Lois Ann’s Rhubarb Cookies
Apple is a good substitute if you don’t have access to fresh rhubarb, but the rhubarb adds a pleasant tartness and texture.
Yield
3 to 4 dozen
Ingredients
1/2 cup solid vegetable shortening
1 cup brown sugar
1 egg
2 cups all-purpose white or whole-wheat pastry flour
2 teaspoons baking powder
dash of salt
1/2 teaspoon ground nutmeg
1/2 teaspoon ground cloves
1 teaspoon ground cinnamon
1/4 cup milk
1 cup diced rhubarb (or apple)
1/2 cup raisins
1 cup chopped walnuts
Instructions
Preheat the oven to 350 degrees F. Grease two baking sheets.

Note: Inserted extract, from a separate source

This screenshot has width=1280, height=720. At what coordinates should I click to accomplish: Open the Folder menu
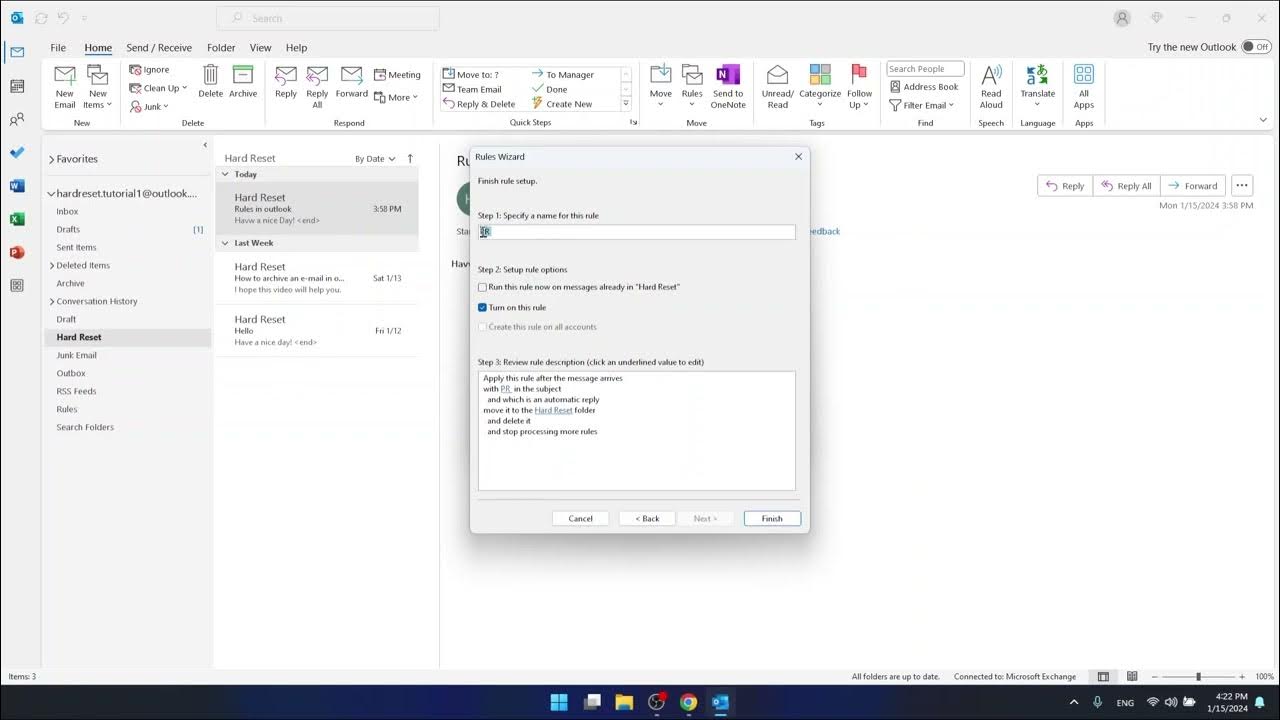pos(221,47)
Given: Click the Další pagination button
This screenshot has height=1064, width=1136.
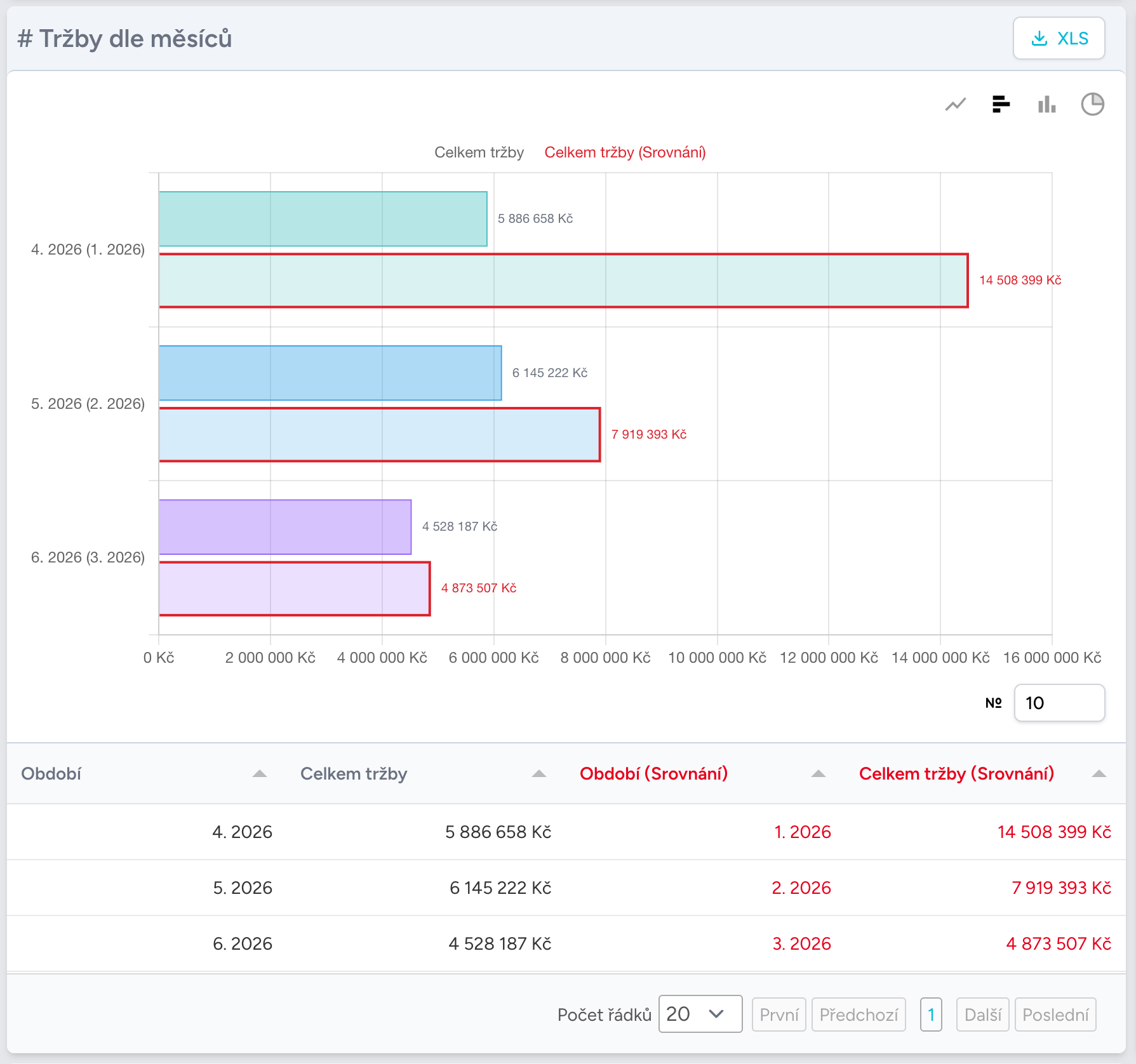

In a mixing bowl, cream together the shortening and sugar. Add the egg and beat until smooth. Sift together the flour, baking powder, salt, and spices. Add the flour mixture to the creamed mixture with the milk; beat until smooth. Mix in the fruit and nuts. Drop by the teaspoonful onto the baking sheets.
Bake for about 12 minutes or until lightly browned. Remove to wire racks to cool completely.




I was surprised by how much I liked these cookies. I was out of cloves and used cardamon (1/4 teaspoon), delicious!